**TEXT PASSAGE**
════════════════

Hands on: Acer's Aspire S 13 is a great, boring laptop

The Acer Aspire S 13 has a "diamond-etched" bezel around the trackpad. That's what a company representative kept saying when helping me differentiate the $699 notebook from its myriad competitors. But while she was talking, I kept thinking back to my first laptop some 13 years ago, a beastly Dell thing that weighed nearly eight pounds and, despite its sub-1Ghz clock speed, could have doubled as a snowblower for all the fan noise it generated.

When it goes on sale next month, the Aspire S 13 will be fourth generation of S-series notebooks for the company since 2012, when the Ultrabook revolution really took off. And in those intervening four years, the cadence of processor releases by Intel has slowed, as has the innovation in the traditional laptop space. Indeed, unless you're really paying attention, it's difficult to tell the difference between Haswell, Broadwell and Skylake.

════════════════

**DATA SEGMENT**

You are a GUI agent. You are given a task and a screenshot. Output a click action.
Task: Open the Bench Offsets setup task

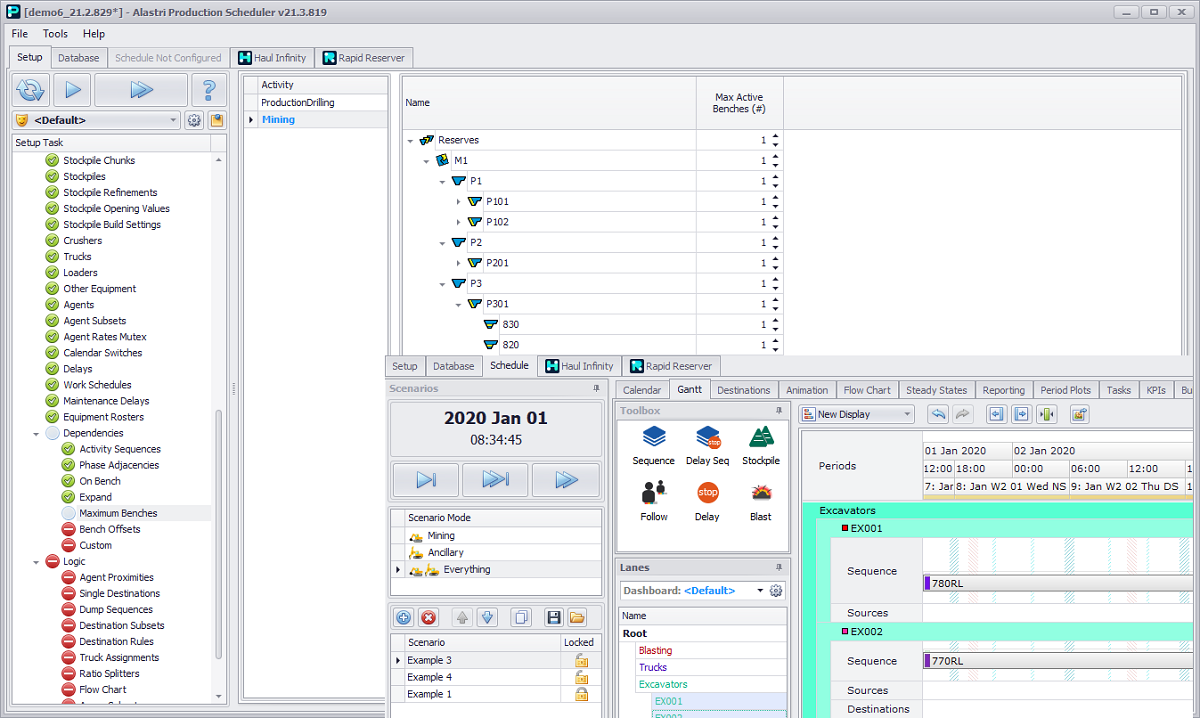point(110,529)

════════════════

**REQUIREMENT 1**
Answer these about the Acer Aspire S 13 review above:
(a) What price does the review give for the notebook?
(b) Roughly how much did the writer's first laptop weigh?
(c) Which generation of the company's S-series notebooks will the Aspire S 13 be?
**REQUIREMENT 2**
Continue the Acer Aspire S 13 review from its last sentence.

**WRITTEN ANSWER 1**
(a) $699
(b) Nearly eight pounds
(c) The fourth

**WRITTEN ANSWER 2**
The Aspire S 13 boasts a 13-inch 1080p panel — touch optional — along with a sixth-generation Intel Core processor, between 4GB and 8GB of RAM, and up to 512GB of SSD storage. Obviously, the $699 entry-level will feature the bottom end of those specs, but there is still a lot to like about the S 13 at that price point. And because even the cheapest option runs a Skylake processor, you're looking at between 10 and 13 hours of battery life, which would have been unheard of just a few years ago.

Acer may not have the brand cache of a Lenovo or Dell, but the company has done a fine job building competent and attractive products in recent years. While the Aspire S 13 isn't as immediately gratifying as the Surface-like, liquid-cooled Switch Alpha 12, it's also got considerably more mass appeal, which makes it more interesting — even if it is boring.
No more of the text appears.